++++ Testo di riferimento ++++

Ecuador: il tradimento di Lenín. Polizia ed esercito attaccano gli indios che protestano contro FMI ed estrattivismo

Ma nelle città scioperi e scontri contro la fine dei sussidi ai carburanti e il "paquetazo"

[8 Ottobre 2019]

Il 3 ottobre, il presidente dell’Ecuador, Lenín Moreno, ha decretato lo Stato di emergenza per cercare di sedare la forti proteste e gli scioperi contro le drastiche misure economiche decretate dal suo governo di “sinistra” su indicazione del Fondo Monetario Internazionale. L’’ex vicepresidente “comunista” e disabile di Rafael Correa – con il quale la rottura è totale – ha comunicato c via Twitter di aver disposto lo Stato di emergenza «Per proteggere l’ordine, la sicurezza dei cittadini e per tenere sotto controllo coloro che pretendono di provocare il caos. Non cederemo al ricatto e non agiremo secondo la legge». La dichiarazione dello stato di emergenza permette a Moreno di dispiegare le forze armate nelle strade e di chiudere porti, aeroporti e valichi di frontiera. Inoltre. lo autorizza a spostare la sede del governo in qualsiasi luogo del territorio e a disporre la censura preventiva dei media e dei social media, giustificandola con le ragioni dello stato di emergenza e la sicurezza dello Stato.

++++

Compiti da svolgere.
A: Secondo l'articolo sull'Ecuador, in quale giorno Lenín Moreno ha decretato lo stato di emergenza?
B: In base all'articolo sull'Ecuador, spiega perché Moreno ha dichiarato lo stato di emergenza.
C: Stabilisci se ciascuna affermazione concorda con l'articolo sull'Ecuador: (i) lo stato di emergenza permette a Moreno di chiudere porti, aeroporti e valichi di frontiera; (ii) Moreno ha annunciato lo stato di emergenza durante una conferenza stampa; (iii) Moreno è ancora in buoni rapporti con Rafael Correa.
I record che seguono provengono da un'altra fonte.

++++ Materiale mostrato ++++

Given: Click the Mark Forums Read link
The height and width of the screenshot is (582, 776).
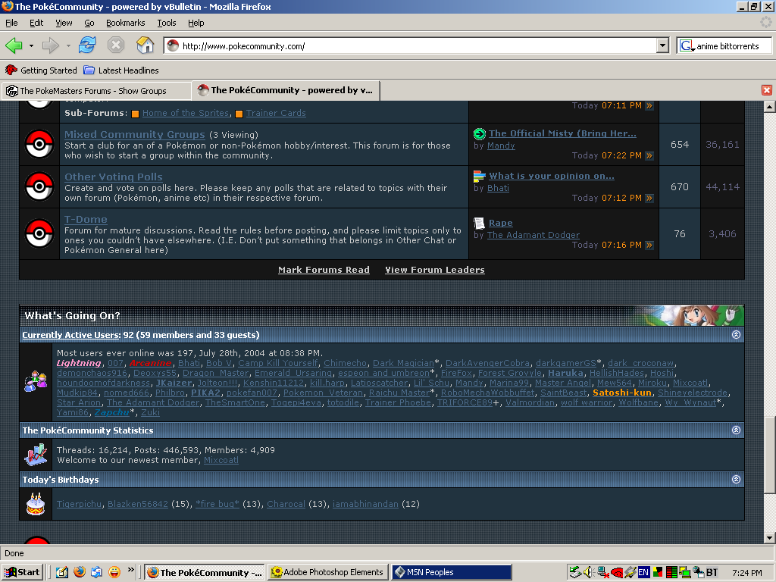Looking at the screenshot, I should 324,270.
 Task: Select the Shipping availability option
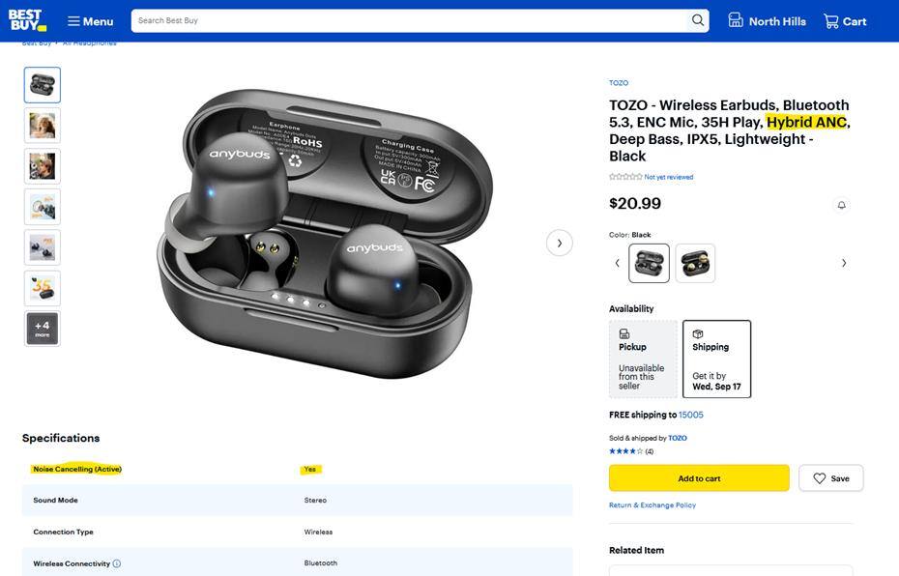point(716,360)
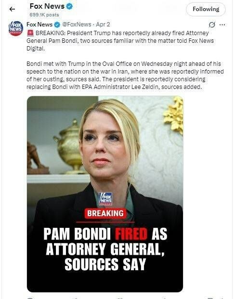Open the @FoxNews handle link
The height and width of the screenshot is (299, 235).
click(77, 25)
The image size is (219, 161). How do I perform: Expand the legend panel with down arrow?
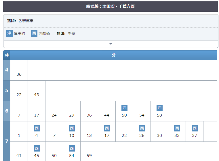[111, 44]
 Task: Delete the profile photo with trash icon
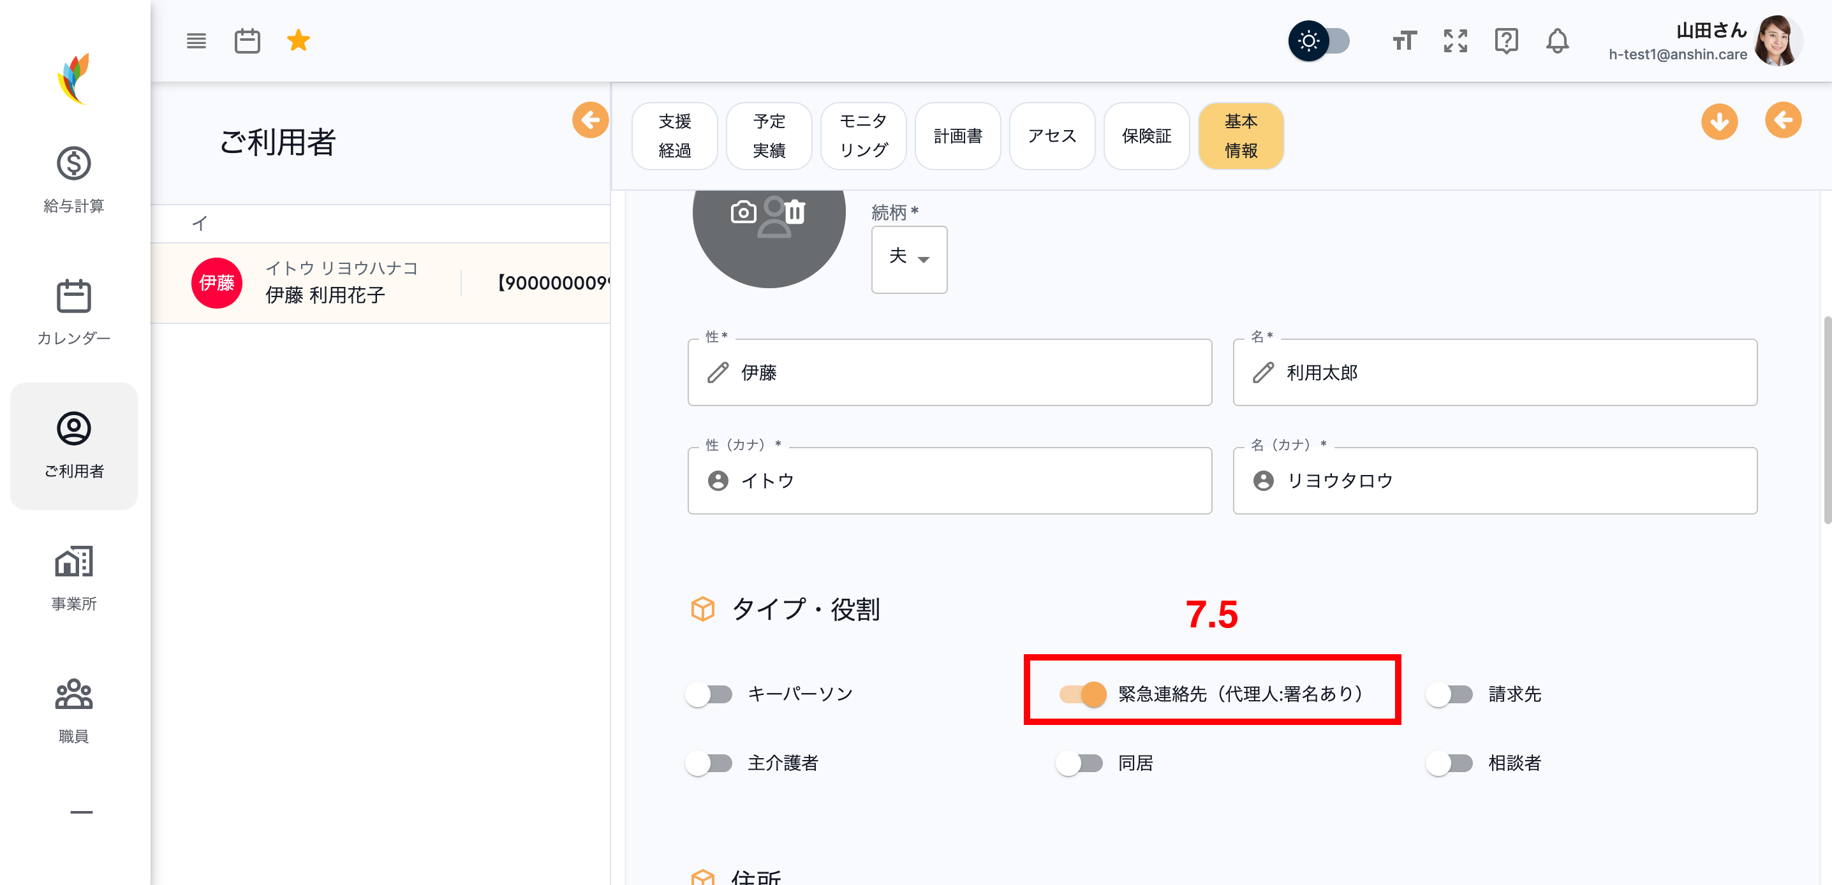coord(796,211)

++++

Soluzioni dell'esercizio.
A: Il 3 ottobre.

B: Voleva sedare le forti proteste e gli scioperi contro le drastiche misure economiche decise dal suo governo su indicazione del Fondo Monetario Internazionale. Su Twitter ha motivato la decisione con la necessità di proteggere l'ordine e la sicurezza dei cittadini e di tenere sotto controllo chi pretende di provocare il caos.

C:
(i) Sì: «di chiudere porti, aeroporti e valichi di frontiera».
(ii) No: lo ha comunicato «via Twitter».
(iii) No: «con il quale la rottura è totale».